* Exercise brief *
Copy out the passage of the blog post on Pearl Jam's "Jeremy" video, starting with "Even though I" and going on through "this end result.".

Tuesday, January 8, 2008

Jeremy



One of the new features I get with cable (that I just recently received--thus more blogging from this point on) is the On Demand channels. Yesterday, I was watching Music On Demand, specifically VH1's "classics." They featured three Pearl Jam videos from their first album, Ten. These tracks were "Alive," "Even Flow," and "Jeremy."

What really caught my attention was the "Jeremy" video. The other two videos just features Pearl Jam rocking out live at a concert. "Alive" is in black and white with a wave constantly surfacing behind it. "Even Flow" shows more of their wild side, featuring Eddie Vedder jumping from a high point into the crowd to crowd-surf back to the stage. On the other hand, "Jeremy" is told as a story because that's the premise of the lyrics.



Even though I am a Pearl Jam fan, and yes I am behind the times with this blog post, but I never really looked into the "Jeremy" lyrics before yesterday. The music video, acting out much of the lyrics, intrigued me to look into it more. The song is based on a fifteen-year-old boy, Jeremy Wade Delle, who shot himself in front of his entire class in 1991, the same year as the release of the album. Delle entered the classroom and announced "Miss, I got what I really went for" (referencing the gun) and then shot himself in the mouth in front of the class. Nobody saw this coming, but there must have been warning signs as to this end result.

The video ends and begins with newspaper postings and typewriter script writing "Sixty-three degrees. Cloudy. Suburban neighborhood." Vedder comments on the placement of this, and on the music video (from Wikipedia): "It came from a small paragraph in a paper which means you kill yourself and you make a big old sacrifice and try to get your revenge. That all you're gonna end up with is a paragraph in a newspaper. Sixty-three degrees and cloudy in a suburban neighborhood. That's the beginning of the video and that's the same thing is that in the end, it does nothing … nothing changes. The world goes on and you're gone. The best revenge is to live on and prove yourself. Be stronger than those people. And then you can come back."



I do think many people want to commit suicide to prove themselves or bring their pain to others. They want to show others how rotten they've been feeling through the physical act, and that is their way of showing it. It will make others feel that they should have done something (or maybe they shouldn't have done something to the individual) and now they must live with it forever. I've heard many say that suicide is a selfish act. Do we agree?

* Word and element pointing entries *
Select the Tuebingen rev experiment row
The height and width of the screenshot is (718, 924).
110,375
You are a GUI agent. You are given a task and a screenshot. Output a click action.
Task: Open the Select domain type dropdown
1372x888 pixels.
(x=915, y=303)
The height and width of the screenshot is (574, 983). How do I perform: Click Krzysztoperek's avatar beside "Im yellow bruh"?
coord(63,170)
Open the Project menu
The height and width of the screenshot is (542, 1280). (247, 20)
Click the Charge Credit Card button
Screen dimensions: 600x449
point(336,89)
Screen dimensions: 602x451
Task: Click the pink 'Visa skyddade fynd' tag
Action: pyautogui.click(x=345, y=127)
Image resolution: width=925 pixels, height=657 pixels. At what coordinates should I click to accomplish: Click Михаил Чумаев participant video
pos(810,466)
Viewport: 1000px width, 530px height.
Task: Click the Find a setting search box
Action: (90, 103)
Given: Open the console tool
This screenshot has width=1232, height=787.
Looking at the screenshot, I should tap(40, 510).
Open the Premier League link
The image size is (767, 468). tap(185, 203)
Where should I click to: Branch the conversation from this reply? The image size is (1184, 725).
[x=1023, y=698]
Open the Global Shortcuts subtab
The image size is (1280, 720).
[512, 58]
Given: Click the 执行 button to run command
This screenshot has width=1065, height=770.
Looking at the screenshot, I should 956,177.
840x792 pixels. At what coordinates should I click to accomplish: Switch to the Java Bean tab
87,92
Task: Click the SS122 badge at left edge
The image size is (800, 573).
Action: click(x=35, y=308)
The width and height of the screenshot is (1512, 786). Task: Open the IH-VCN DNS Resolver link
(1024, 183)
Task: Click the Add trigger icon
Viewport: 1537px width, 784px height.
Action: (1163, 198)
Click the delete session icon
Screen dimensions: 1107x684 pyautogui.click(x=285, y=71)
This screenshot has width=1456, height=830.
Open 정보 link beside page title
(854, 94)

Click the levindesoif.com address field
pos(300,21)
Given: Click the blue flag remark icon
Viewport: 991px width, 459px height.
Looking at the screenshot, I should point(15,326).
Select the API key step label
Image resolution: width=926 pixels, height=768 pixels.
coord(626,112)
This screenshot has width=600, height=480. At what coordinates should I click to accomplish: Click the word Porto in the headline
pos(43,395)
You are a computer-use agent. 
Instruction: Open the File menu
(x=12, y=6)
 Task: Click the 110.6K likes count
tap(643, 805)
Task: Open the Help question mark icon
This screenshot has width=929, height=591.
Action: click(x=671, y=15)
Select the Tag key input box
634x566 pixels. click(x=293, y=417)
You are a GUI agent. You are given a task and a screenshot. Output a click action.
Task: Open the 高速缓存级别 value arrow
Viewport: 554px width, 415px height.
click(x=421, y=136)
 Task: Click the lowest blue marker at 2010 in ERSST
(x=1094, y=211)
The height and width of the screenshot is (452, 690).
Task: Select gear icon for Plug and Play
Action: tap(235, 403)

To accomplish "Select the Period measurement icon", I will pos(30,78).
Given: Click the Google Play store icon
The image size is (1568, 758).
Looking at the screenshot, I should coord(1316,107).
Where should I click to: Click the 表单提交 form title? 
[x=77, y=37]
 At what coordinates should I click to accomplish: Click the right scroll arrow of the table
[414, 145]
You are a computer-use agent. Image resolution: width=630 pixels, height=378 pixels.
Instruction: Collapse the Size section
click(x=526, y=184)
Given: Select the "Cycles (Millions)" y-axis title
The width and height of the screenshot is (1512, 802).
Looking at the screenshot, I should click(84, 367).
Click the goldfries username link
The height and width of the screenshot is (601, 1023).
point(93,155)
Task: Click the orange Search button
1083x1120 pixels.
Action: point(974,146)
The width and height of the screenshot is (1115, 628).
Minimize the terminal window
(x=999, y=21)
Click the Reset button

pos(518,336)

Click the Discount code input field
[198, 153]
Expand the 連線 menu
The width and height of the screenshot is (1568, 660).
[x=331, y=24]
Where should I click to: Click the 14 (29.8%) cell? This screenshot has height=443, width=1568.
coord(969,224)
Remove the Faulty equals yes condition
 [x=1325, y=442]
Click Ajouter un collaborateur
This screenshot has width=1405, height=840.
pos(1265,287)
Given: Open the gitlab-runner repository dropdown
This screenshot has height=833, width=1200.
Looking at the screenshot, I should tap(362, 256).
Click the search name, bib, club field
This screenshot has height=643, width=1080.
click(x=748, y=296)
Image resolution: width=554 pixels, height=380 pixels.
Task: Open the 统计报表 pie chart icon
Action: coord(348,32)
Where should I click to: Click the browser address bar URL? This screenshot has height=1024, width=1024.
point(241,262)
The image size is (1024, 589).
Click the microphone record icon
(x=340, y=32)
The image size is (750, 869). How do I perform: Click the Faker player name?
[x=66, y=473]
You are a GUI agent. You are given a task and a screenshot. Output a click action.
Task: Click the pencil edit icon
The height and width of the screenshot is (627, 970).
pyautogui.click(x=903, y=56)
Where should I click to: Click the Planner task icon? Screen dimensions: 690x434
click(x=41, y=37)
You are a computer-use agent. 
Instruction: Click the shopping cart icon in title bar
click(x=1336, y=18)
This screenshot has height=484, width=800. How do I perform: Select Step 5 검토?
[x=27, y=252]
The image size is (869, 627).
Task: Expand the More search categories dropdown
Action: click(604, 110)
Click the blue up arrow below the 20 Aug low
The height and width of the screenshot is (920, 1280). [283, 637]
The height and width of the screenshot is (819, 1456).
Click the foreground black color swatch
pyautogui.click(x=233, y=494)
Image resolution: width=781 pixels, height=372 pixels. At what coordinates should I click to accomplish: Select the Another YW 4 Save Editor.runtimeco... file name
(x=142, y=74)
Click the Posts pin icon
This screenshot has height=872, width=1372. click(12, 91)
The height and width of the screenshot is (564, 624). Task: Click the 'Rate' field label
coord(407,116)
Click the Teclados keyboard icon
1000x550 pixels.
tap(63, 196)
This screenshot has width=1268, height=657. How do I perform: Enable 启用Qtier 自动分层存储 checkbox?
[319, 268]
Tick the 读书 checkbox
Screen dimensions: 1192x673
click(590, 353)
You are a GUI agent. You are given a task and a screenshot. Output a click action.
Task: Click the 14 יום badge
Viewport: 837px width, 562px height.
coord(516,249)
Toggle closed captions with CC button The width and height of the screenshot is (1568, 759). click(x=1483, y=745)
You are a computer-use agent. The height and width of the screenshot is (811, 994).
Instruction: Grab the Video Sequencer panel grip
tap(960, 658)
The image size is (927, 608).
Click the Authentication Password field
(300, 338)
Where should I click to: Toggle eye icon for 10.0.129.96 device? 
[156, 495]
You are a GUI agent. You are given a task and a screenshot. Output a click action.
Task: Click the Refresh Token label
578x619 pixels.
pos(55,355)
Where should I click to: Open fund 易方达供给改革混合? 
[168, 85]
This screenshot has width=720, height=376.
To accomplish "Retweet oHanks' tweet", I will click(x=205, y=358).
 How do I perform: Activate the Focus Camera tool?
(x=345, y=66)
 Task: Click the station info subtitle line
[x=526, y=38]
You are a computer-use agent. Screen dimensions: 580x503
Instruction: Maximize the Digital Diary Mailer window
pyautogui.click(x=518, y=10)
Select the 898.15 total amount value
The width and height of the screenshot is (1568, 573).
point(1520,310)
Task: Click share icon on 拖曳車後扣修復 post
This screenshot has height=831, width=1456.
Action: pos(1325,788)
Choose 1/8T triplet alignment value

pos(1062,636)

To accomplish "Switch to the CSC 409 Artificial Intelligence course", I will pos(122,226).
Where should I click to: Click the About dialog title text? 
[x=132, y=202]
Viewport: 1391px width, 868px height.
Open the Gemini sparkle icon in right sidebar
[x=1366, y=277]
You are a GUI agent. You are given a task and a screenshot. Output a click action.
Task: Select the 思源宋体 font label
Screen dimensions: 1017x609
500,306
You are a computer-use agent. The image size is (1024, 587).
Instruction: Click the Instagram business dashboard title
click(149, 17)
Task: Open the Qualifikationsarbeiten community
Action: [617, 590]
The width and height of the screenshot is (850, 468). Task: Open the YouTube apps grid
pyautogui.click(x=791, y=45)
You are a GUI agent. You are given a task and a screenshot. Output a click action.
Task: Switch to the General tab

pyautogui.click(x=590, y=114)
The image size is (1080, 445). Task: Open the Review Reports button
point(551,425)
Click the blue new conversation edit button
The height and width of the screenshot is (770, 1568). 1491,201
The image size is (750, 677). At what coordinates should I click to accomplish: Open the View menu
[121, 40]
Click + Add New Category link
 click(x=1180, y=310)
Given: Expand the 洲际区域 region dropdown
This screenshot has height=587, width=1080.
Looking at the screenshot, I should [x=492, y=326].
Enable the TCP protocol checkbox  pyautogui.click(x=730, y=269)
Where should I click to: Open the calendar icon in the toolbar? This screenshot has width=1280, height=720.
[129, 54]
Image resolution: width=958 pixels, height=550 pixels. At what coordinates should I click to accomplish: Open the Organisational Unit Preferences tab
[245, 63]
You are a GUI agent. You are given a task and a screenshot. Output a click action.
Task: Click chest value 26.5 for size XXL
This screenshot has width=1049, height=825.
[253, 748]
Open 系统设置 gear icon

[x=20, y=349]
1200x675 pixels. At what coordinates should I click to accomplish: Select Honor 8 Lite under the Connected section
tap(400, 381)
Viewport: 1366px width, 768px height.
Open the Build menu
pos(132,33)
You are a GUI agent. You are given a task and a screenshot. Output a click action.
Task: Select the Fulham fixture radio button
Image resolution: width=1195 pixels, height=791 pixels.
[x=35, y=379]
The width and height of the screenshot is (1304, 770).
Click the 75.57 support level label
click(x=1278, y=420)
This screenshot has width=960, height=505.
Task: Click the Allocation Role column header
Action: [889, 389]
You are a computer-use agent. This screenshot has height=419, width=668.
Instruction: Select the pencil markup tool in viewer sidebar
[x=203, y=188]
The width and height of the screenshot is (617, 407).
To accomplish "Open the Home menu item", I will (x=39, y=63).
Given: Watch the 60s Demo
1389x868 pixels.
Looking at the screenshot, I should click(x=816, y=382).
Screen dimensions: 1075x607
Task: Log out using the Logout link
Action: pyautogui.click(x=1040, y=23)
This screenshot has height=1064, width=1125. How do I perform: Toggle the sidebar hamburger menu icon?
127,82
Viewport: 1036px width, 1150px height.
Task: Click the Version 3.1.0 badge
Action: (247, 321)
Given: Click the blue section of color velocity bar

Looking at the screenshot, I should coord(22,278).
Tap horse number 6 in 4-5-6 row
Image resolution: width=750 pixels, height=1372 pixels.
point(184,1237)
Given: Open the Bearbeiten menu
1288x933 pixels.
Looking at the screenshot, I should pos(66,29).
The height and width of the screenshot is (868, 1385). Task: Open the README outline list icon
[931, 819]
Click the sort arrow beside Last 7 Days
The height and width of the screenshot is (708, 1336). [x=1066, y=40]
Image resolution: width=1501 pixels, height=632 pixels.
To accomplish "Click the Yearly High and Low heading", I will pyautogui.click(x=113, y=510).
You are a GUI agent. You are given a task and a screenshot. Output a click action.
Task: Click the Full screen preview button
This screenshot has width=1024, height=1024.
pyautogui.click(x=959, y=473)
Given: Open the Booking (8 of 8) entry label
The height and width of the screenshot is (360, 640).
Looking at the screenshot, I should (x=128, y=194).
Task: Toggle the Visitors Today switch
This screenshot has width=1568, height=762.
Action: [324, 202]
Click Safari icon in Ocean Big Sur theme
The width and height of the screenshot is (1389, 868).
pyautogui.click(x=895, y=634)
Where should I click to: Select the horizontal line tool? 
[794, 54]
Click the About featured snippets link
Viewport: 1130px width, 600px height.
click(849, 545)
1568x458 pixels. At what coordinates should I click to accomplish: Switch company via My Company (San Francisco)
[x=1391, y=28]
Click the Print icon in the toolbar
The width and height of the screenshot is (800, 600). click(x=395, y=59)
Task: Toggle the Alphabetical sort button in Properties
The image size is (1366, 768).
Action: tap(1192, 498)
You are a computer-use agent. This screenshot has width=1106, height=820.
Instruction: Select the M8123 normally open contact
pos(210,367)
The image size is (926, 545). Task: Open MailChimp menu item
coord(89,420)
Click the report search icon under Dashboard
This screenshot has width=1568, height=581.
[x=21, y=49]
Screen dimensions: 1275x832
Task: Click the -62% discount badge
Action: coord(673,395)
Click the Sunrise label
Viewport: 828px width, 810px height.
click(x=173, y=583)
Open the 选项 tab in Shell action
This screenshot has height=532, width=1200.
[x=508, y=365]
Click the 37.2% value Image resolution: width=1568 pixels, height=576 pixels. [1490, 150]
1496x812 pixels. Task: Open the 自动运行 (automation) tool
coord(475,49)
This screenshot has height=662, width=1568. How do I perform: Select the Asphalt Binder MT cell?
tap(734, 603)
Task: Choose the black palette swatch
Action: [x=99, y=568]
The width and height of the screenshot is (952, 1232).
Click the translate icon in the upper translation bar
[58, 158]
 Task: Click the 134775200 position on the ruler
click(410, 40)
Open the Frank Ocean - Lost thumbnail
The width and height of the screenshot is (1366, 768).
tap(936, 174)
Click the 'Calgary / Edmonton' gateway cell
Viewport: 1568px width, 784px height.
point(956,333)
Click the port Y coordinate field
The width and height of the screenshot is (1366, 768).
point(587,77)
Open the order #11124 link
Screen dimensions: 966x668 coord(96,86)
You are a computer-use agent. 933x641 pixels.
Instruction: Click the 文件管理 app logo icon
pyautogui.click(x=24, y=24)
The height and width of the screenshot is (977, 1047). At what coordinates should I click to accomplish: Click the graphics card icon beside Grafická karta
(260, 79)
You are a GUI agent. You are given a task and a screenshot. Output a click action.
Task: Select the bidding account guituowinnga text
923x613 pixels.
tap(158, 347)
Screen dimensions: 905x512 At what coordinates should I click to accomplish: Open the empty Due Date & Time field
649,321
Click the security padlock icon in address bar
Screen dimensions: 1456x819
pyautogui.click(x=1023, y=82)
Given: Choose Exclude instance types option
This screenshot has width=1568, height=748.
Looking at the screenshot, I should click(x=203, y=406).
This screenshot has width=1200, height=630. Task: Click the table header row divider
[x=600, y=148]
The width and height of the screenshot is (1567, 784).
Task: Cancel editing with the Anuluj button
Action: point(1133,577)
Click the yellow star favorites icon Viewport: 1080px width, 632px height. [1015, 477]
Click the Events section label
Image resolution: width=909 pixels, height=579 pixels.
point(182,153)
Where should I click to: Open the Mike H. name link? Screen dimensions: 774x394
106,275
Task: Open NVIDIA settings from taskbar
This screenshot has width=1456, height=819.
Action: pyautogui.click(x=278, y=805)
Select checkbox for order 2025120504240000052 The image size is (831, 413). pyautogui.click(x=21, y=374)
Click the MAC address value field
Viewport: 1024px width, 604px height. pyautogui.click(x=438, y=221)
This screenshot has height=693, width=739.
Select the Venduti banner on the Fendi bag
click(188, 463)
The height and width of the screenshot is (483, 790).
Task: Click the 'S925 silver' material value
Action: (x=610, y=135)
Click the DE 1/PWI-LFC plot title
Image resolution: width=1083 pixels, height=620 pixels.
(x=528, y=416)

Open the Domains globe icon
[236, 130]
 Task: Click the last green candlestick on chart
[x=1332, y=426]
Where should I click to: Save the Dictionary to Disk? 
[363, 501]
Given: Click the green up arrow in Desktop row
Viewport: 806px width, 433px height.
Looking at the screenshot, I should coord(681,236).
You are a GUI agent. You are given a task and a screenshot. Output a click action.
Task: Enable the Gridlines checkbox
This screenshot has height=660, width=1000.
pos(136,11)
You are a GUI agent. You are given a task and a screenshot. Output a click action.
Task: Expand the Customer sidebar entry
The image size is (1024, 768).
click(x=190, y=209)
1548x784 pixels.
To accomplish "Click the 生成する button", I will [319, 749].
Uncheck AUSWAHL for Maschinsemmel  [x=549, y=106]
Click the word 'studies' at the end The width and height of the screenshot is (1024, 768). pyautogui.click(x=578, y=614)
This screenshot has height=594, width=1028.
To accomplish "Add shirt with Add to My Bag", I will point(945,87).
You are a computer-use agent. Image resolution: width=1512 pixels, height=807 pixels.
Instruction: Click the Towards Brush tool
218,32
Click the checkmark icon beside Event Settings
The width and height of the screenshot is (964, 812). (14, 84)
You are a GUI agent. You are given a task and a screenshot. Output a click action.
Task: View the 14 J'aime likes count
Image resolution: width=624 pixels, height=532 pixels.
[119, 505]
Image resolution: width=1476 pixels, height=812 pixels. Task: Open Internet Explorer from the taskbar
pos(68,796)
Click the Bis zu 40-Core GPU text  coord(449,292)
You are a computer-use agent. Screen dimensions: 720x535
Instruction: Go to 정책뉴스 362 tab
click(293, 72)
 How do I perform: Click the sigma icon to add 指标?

* Reply to the exercise *
Even though I am a Pearl Jam fan, and yes I am behind the times with this blog post, but I never really looked into the "Jeremy" lyrics before yesterday. The music video, acting out much of the lyrics, intrigued me to look into it more. The song is based on a fifteen-year-old boy, Jeremy Wade Delle, who shot himself in front of his entire class in 1991, the same year as the release of the album. Delle entered the classroom and announced "Miss, I got what I really went for" (referencing the gun) and then shot himself in the mouth in front of the class. Nobody saw this coming, but there must have been warning signs as to this end result.